Posted by: g347 | December 4, 2009 11:01 PM
Philosophical skepticism is more commonly called radical skepticism. That isn't nihilism. It's just radical skepticism. I know of no academic anywhere, under any circumstances, who advocates radical skepticism.
Chopra wasn't address radical skepticism. He was addressing skeptics as in people like Carl Sagan, who as we all know had no sense of wonder. In other words, he's going after "skeptics" in common parlance. The type to publish in Skeptic magazine.
If he was going after skeptics in any broader sense, he'd have to include himself as he's skeptical of all manner of things. He's skeptical of evolutionary biology, for one.

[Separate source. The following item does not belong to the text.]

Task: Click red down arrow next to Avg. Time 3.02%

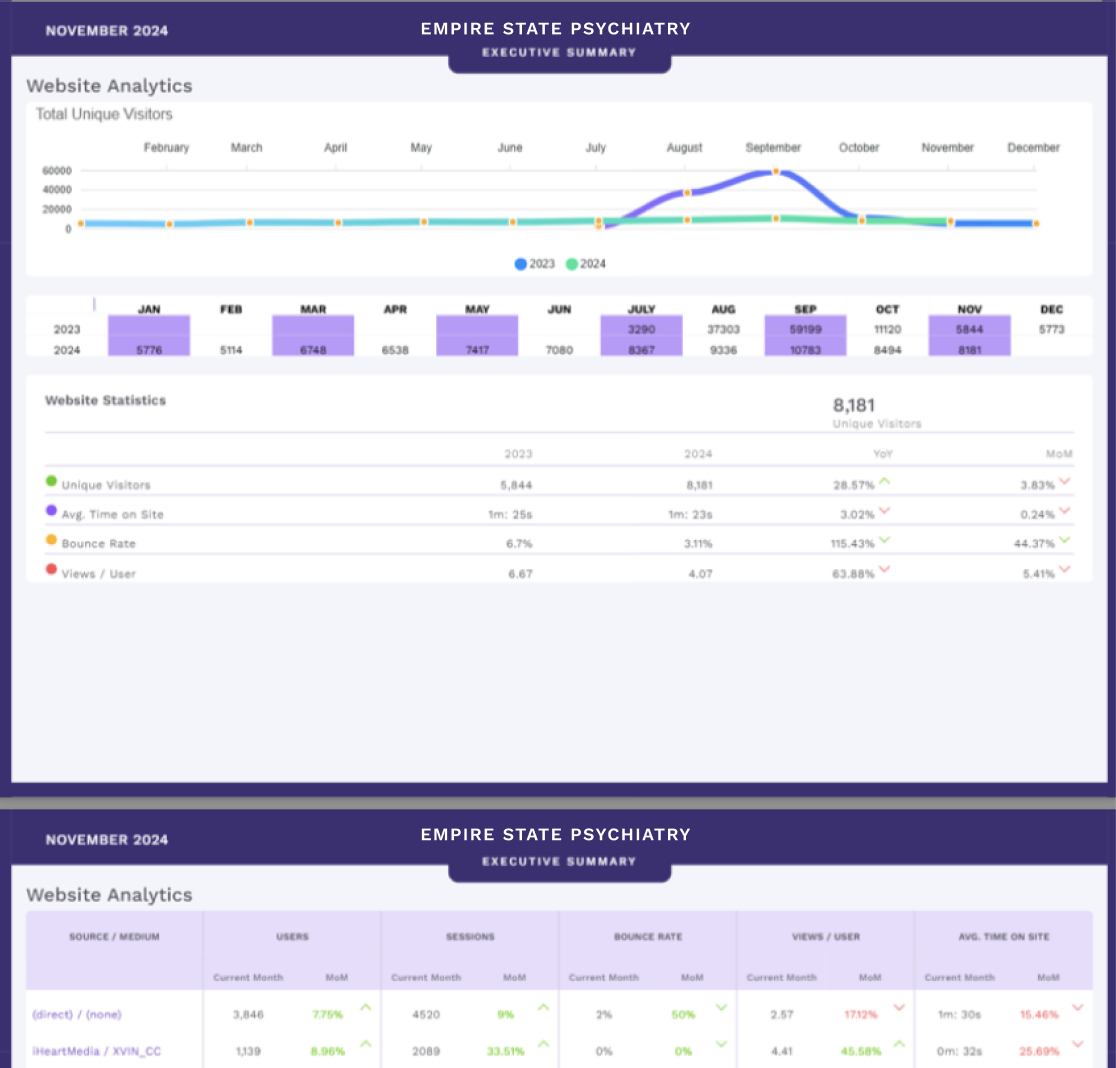Action: pos(885,511)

Posted by: Jason S. | December 5, 2009 12:04 AM
He's a rank amateur compared to the pope, mother theresa, and the dalai lama.
Posted by: Marcus Ranum | December 5, 2009 1:52 AM
Posted by: Snoof | December 5, 2009 12:29 PM
The best possible reaction to Deepak so far:
http://www.poetv.com/video.php?vid=70009
Posted by: meltedrubbersoul | December 5, 2009 12:48 PM
@23
So you wrote that long-winded original post without having actually read Chopra's article? Then you get all miffed that you're getting the dogpile? Welcome to teh internetz.

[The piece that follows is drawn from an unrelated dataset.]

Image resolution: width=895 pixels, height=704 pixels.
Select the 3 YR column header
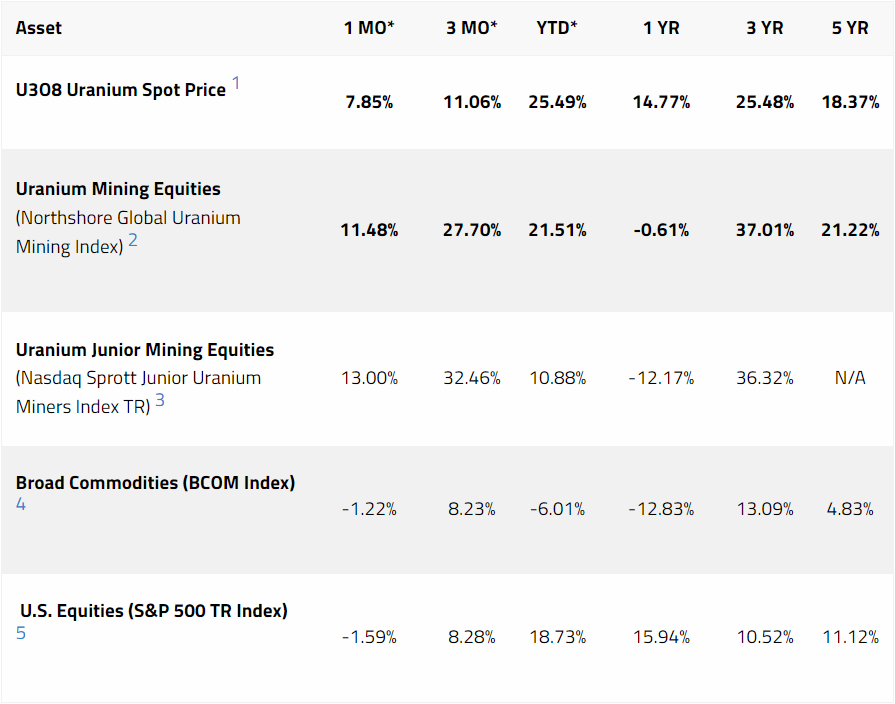(x=765, y=28)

Posted by: Pareidolius | December 6, 2009 4:13 PM
Deepak Chopar,is Scheduled to appear on Conan O'Brien's "The Tonight Show" tonight December 7, 2009 as the Feature Guest! The Promos are Shocking! Look at NBC.com Why would they have an vocal anti-Christian guest RIGHT BEFORE CHRISTMAS that insists that the bible is Mythology and talks about the Jesus Myth. Now Deepak is being sold as entertainment and "Fun Filled Insights" and Setting Religion Straight to 4 million Americans on the Tonight Show TONIGHT, Dec. 7.
Posted by: Shane | December 7, 2009 10:14 AM
Shane, the people on this blog find Chopra distasteful precisely because he peddles the same sort of woo as does Christianity. We don't find him "shocking" because he is "anti-Christian" (which he really isn't).